Rendition: Say uncle
Latest Iraq War film delivers rote ‘relevance’
After a spate of powerful documentaries about the Iraq war, the season of the middlebrow, prestige Iraq feature is upon us, including next month’s Lions for Lambs, In the Valley of Elah and now Gavin Hood’s Rendition. If, for some reason, you have missed the boat and failed to feel bad about the lingering American presence in Iraq, these new narrative films are here to hold your hand and lead you into guilt-racked pain.
Rendition begins with the War on Terror essentially coming home to roost. Returning from a business trip in South Africa, Egyptian-born Chicago soccer daddy Anwar El-Ibrahimi (Omar Metwally) is spirited away from the airport by CIA agents. The men in black suspect he has something to do with a suicide bombing in Africa, so they take him to that continent under the U.S. policy of “rendition,” in which suspected terrorists can be flown outside the country, the better to “extract” information.

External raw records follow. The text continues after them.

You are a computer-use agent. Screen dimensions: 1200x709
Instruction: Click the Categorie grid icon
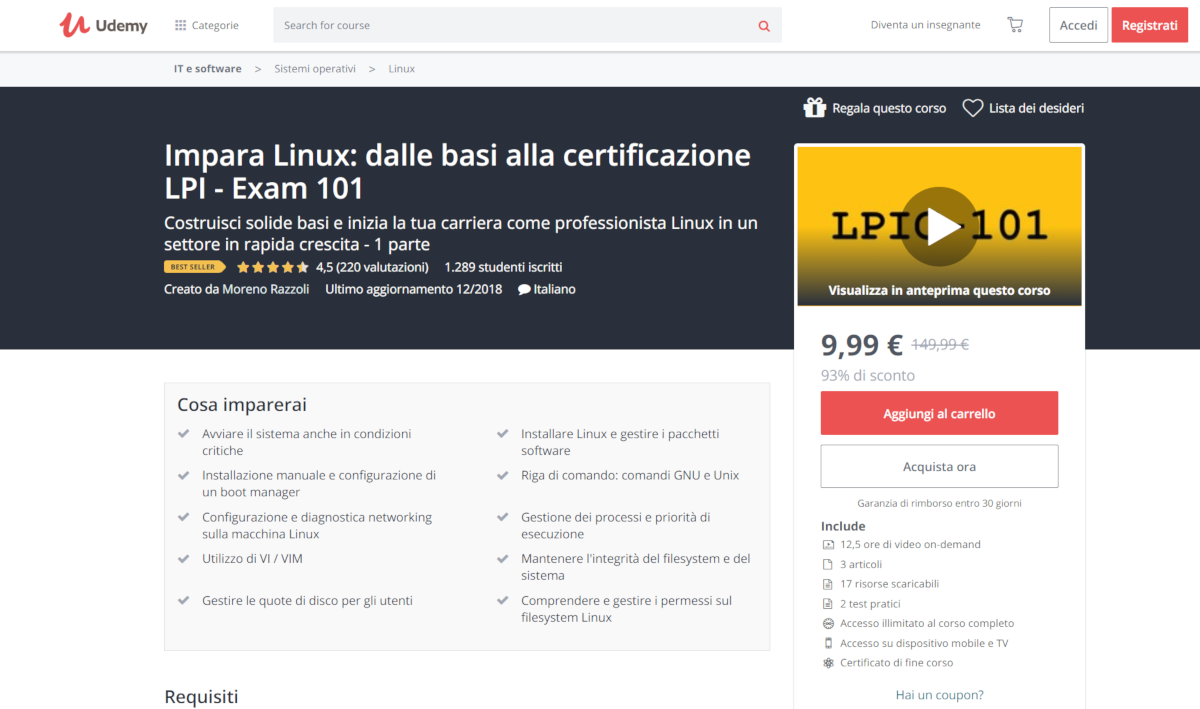click(x=180, y=25)
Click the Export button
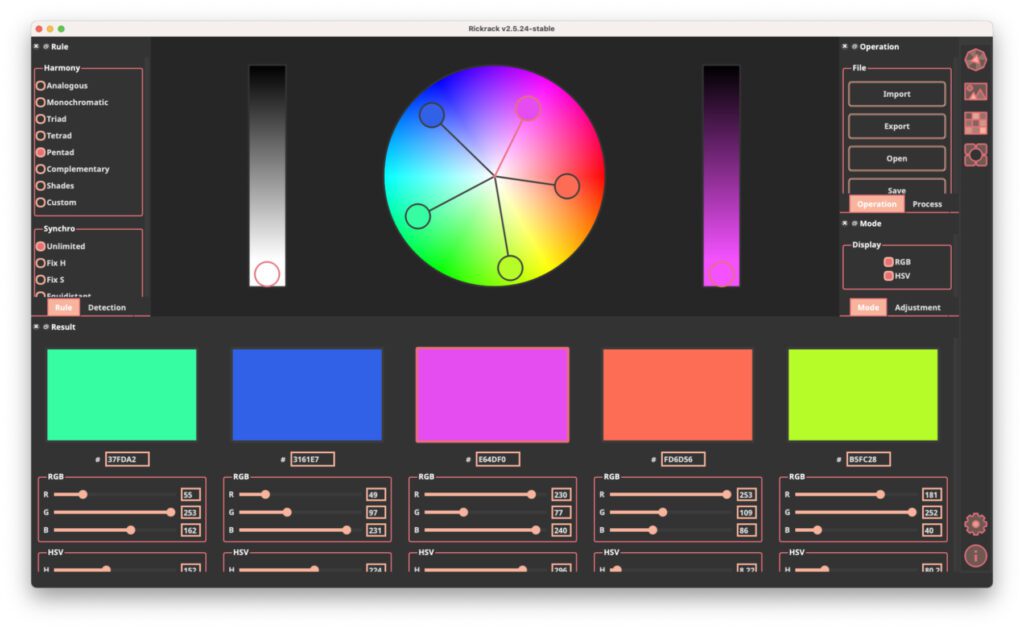1024x629 pixels. [x=896, y=127]
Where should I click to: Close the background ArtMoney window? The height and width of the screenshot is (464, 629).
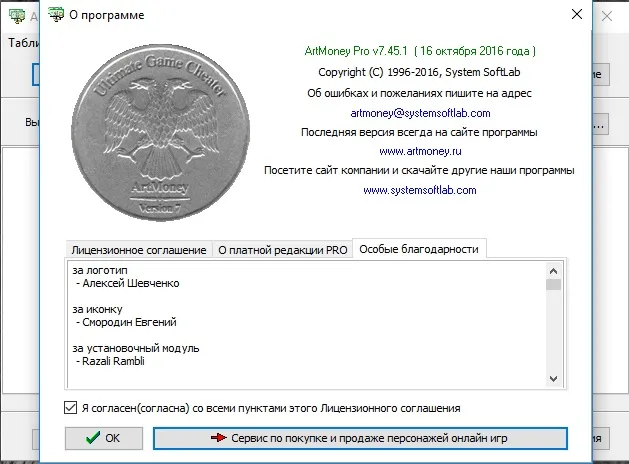click(607, 16)
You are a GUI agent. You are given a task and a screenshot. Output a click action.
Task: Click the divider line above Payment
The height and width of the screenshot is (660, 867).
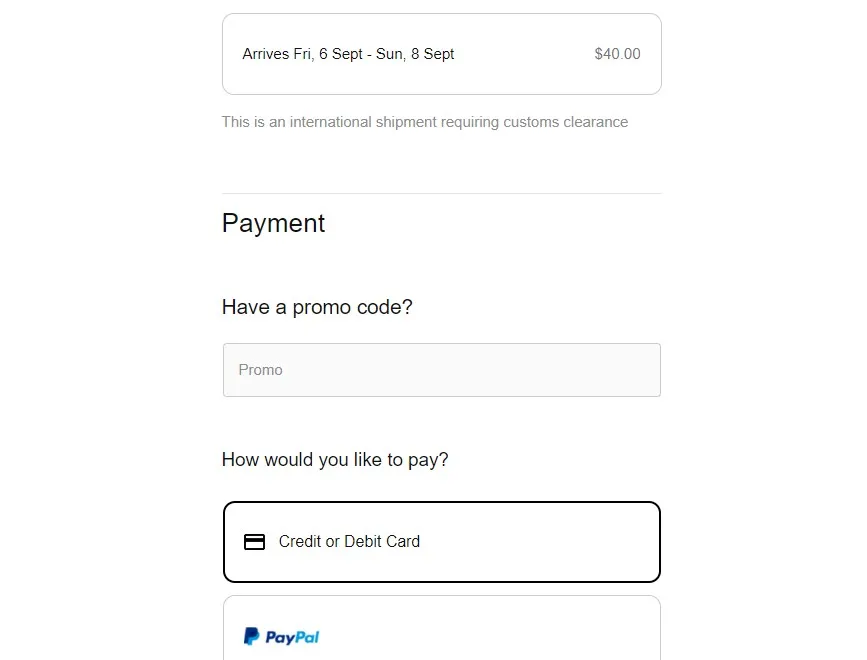[441, 193]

Anwar’s pregnant wife Isabella (Reese Witherspoon) does her part as the wife left on the home front, pestering a senator’s aide and school chum (Peter Sarsgaard) to use his connections to release her husband. Meanwhile, somewhere in the bowels of Africa, Anwar receives the Abu Ghraib treatment, as a morally divided, green CIA agent (Jake Gyllenhaal) looks on. Anwar’s less conflicted tormentor is a local police chief (Igal Naor) with a contrived rationale for his rage: His teenage daughter has run off with a suicide bomber.

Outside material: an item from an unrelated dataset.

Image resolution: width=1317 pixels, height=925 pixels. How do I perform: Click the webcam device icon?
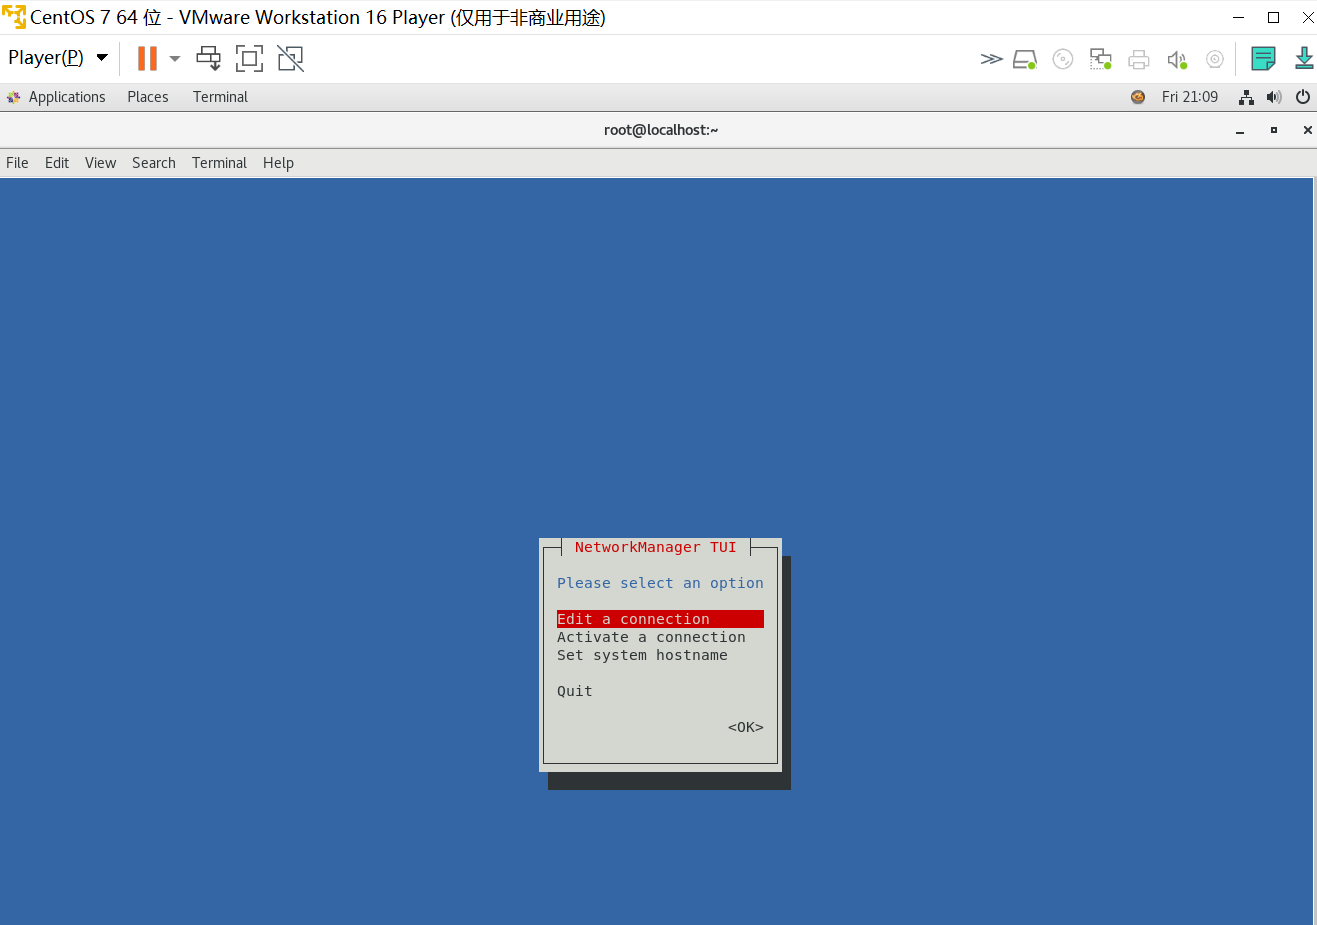point(1215,59)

Borrowing a trick or two from Syriana, Rendition is a barely tolerable narrative masquerading as an important film. Full of fire and brimstone, but shockingly lifeless in its effect, this politically correct pudding strives to do everything right in addressing American bad behavior regarding torture.
Cross-cutting between Africa and Washington, the film tries to equalize and humanize, showing that people have lives and feelings on both side of the terrorism debate. Hood, director of Tsotsi, hits all the marks: actorly blowouts, pruney Washington bureaucrats, disgust at waterboarding, etc. But Hood has produced a very calculated and superficial drama whose vanilla-streaked, unimaginative topicality becomes more and more aggravating as the film grinds on.
Rendition. 2 stars. Directed by Gavin Hood. Stars Reese Witherspoon, Jake Gyllenhaal. Rated R. Opens Fri., Oct. 19. At area theaters.